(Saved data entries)
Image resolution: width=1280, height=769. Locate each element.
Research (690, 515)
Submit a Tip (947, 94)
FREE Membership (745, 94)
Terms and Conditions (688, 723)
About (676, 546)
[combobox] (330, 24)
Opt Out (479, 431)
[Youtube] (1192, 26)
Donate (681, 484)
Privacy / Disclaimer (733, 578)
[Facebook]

▶ [Your goal]: For this task, print the records again exactly as they appear.

▶ [Exercise output]:
Image resolution: width=1280, height=769. Locate each element.
Research (690, 515)
Submit a Tip (947, 94)
FREE Membership (745, 94)
Terms and Conditions (688, 723)
About (676, 546)
[combobox] (330, 24)
Opt Out (479, 431)
[Youtube] (1192, 26)
Donate (681, 484)
Privacy / Disclaimer (733, 578)
[Facebook]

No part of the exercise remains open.